=== ASSIGNMENT ===
Please reproduce the lines from the one containing "Click the Set Ratio column header" through the end of the data below exactly as they stand, and omit all pictures.

=== DATA EXCERPTS ===

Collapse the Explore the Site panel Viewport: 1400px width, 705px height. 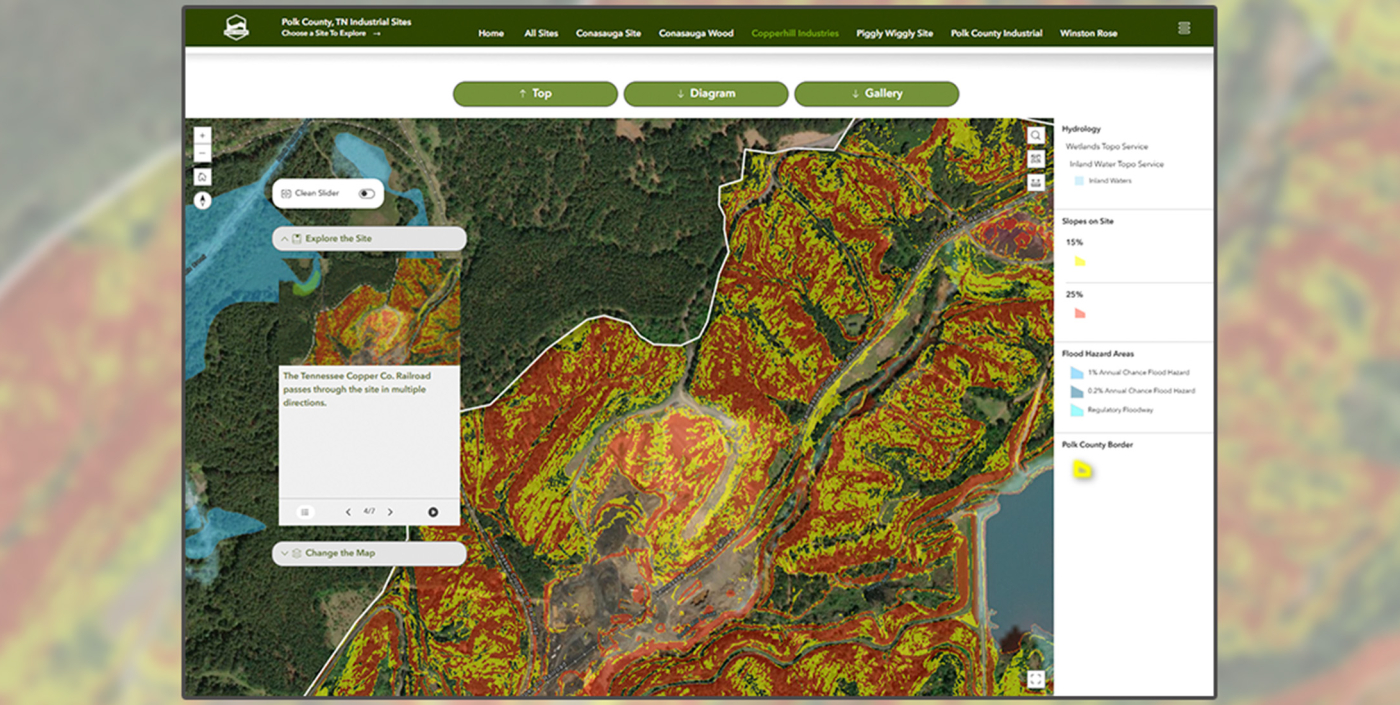[x=285, y=238]
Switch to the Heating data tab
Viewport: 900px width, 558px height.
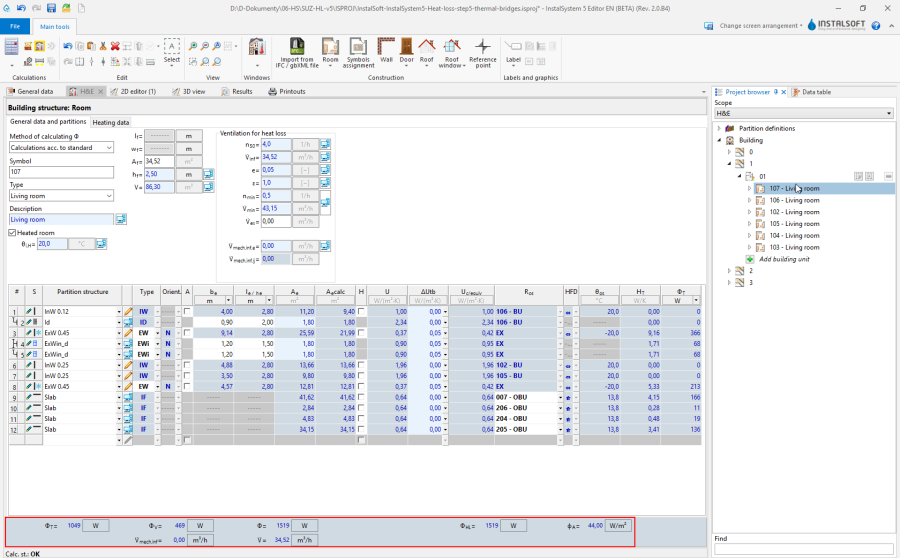pos(111,122)
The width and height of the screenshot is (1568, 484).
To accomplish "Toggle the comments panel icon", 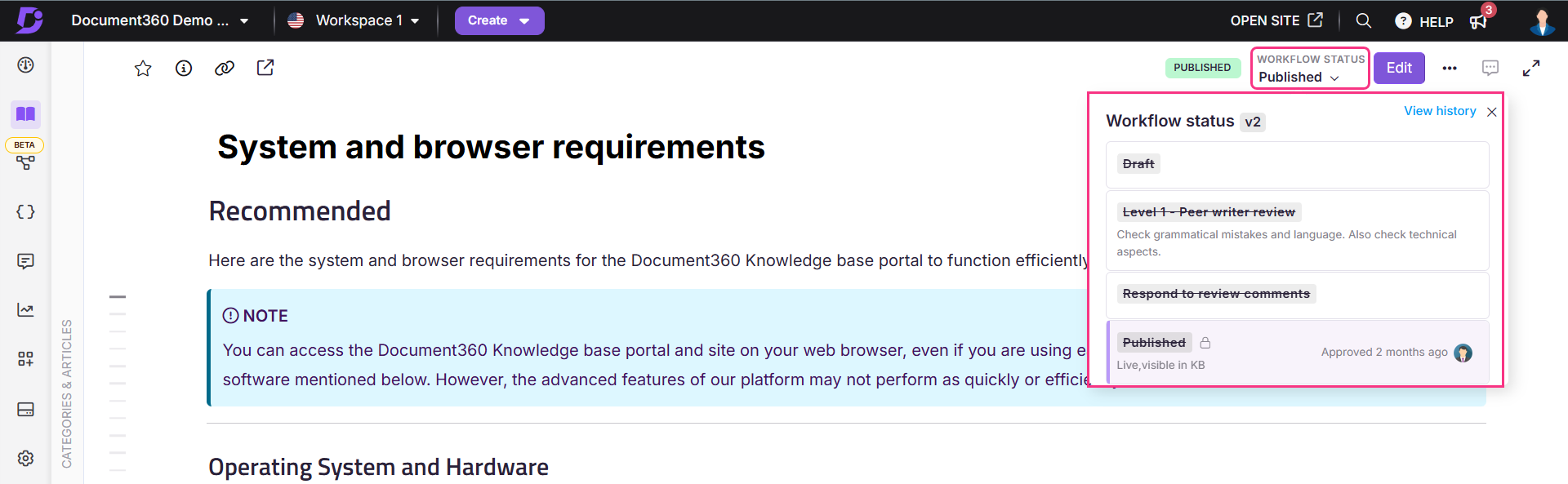I will (x=1490, y=68).
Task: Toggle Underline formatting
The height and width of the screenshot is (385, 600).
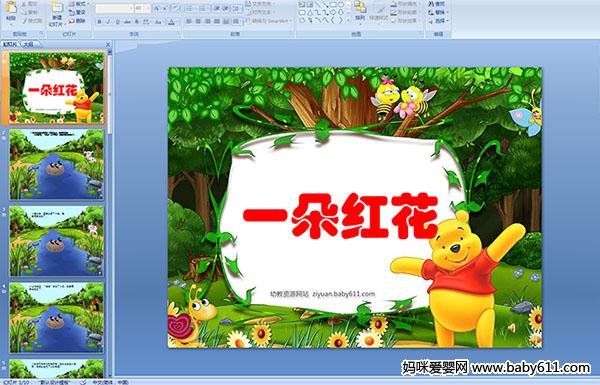Action: [117, 22]
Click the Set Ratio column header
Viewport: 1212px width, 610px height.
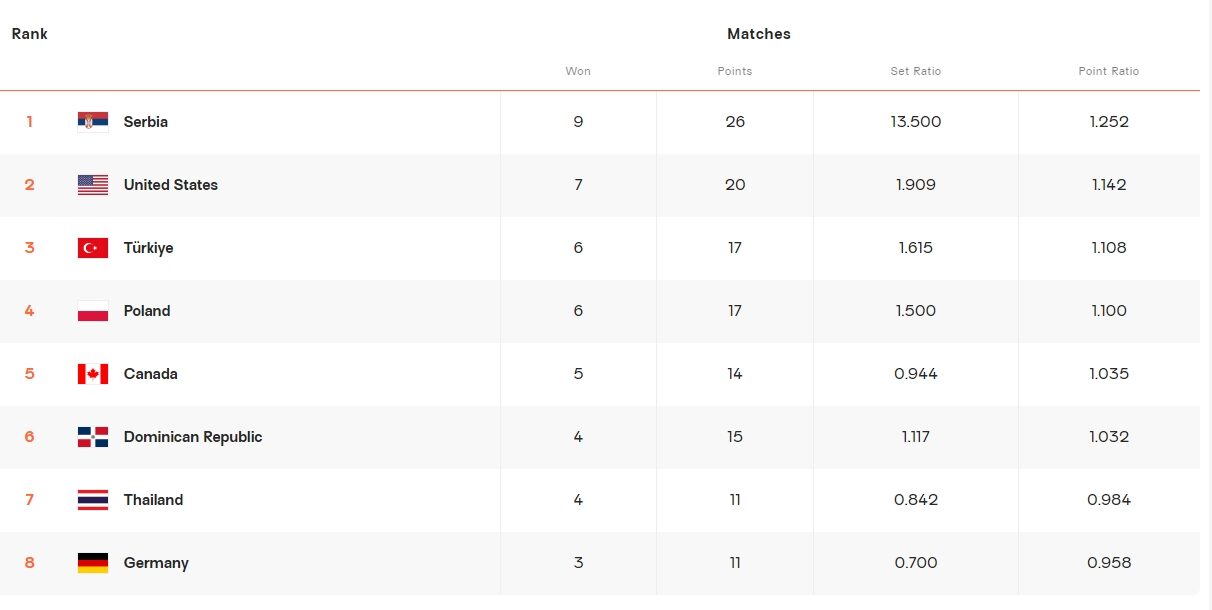(x=916, y=71)
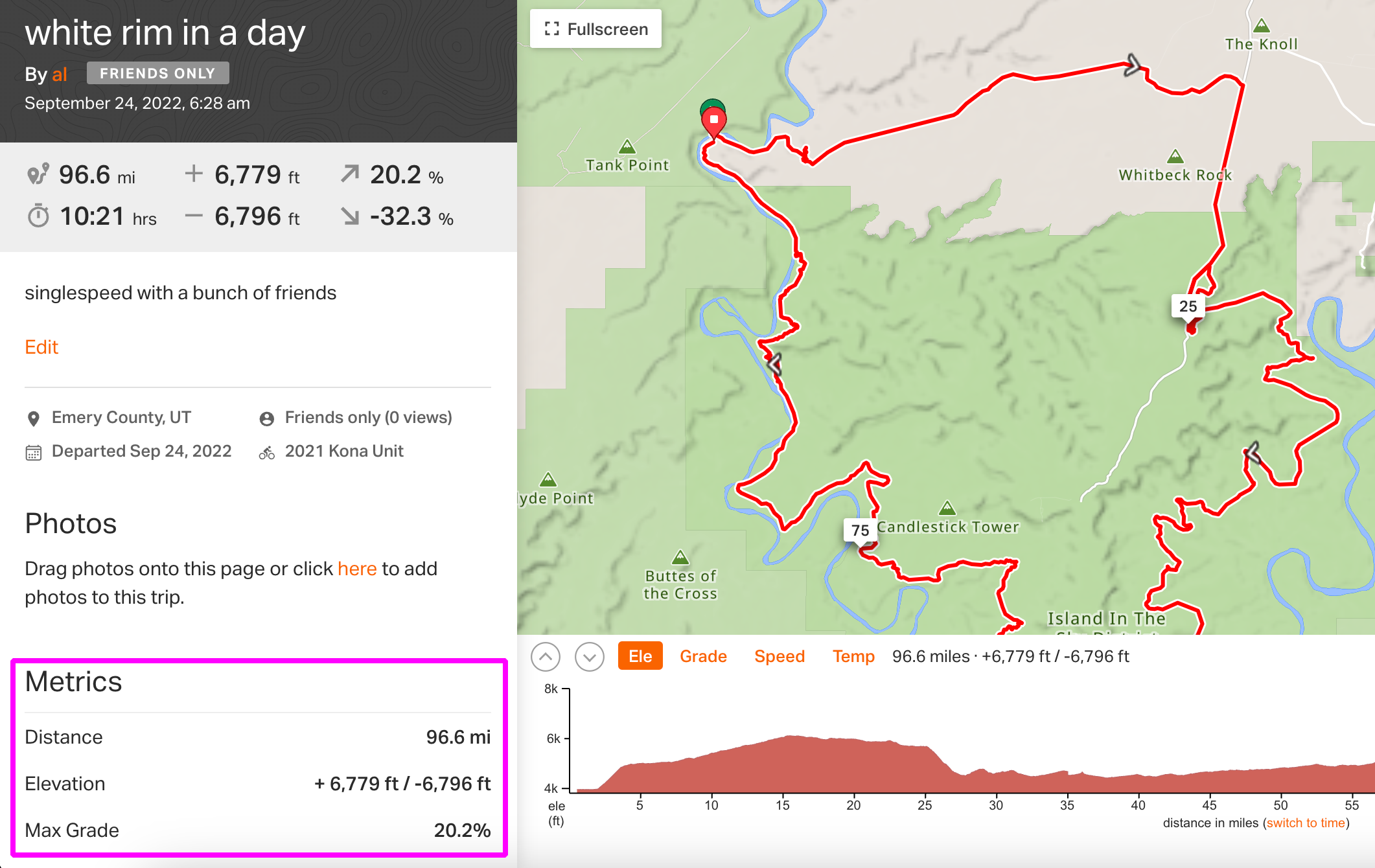Select the plus icon for elevation gain
This screenshot has width=1375, height=868.
pyautogui.click(x=194, y=174)
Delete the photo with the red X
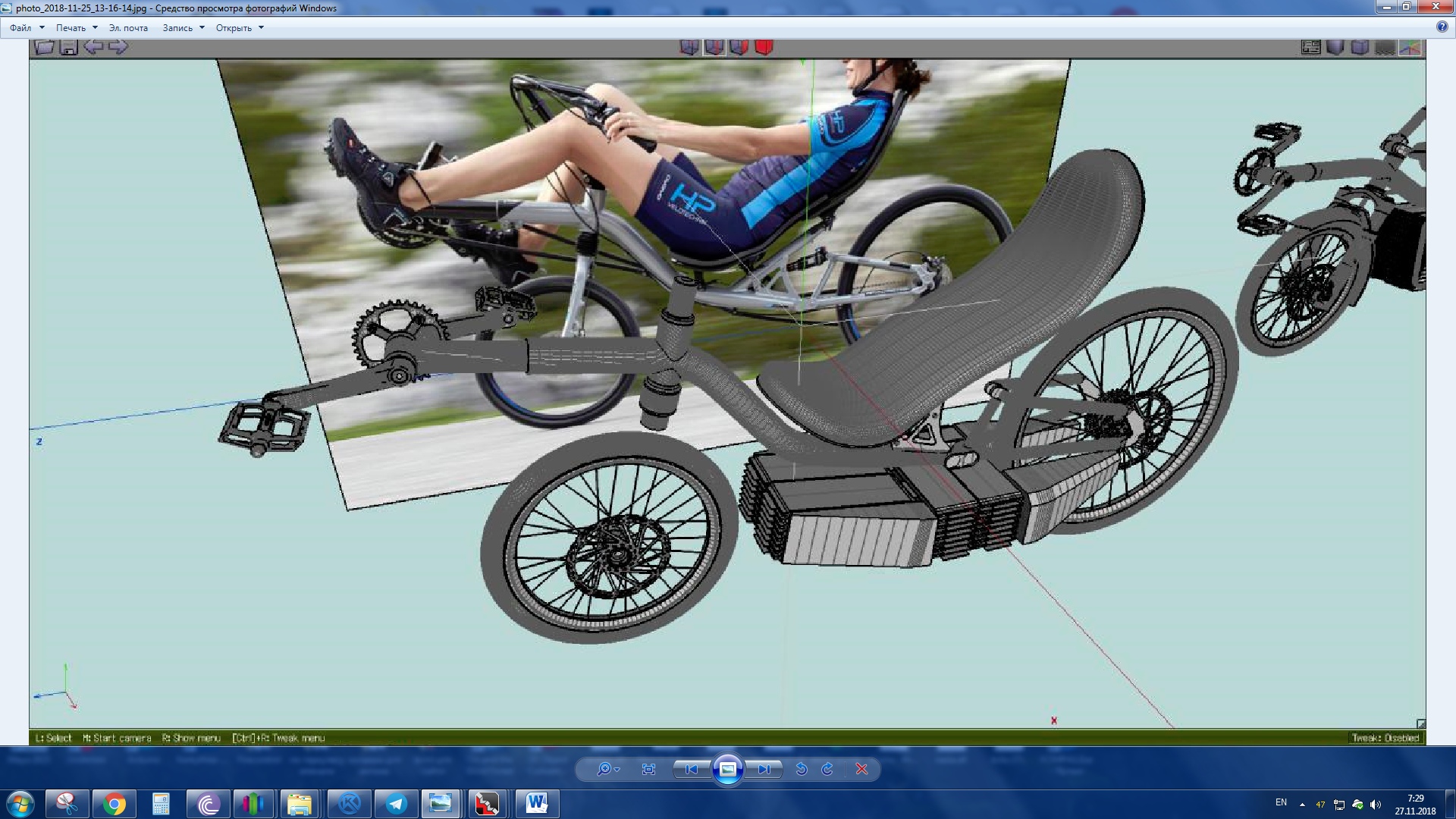Screen dimensions: 1456x819 [x=861, y=769]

=== COMPLETED EXERCISE ===
Click the Set Ratio column header
Viewport: 1212px width, 610px height.
(x=916, y=71)
Select the plus icon for elevation gain
This screenshot has width=1375, height=868.
pyautogui.click(x=194, y=174)
Delete the photo with the red X
Screen dimensions: 1456x819 [x=861, y=769]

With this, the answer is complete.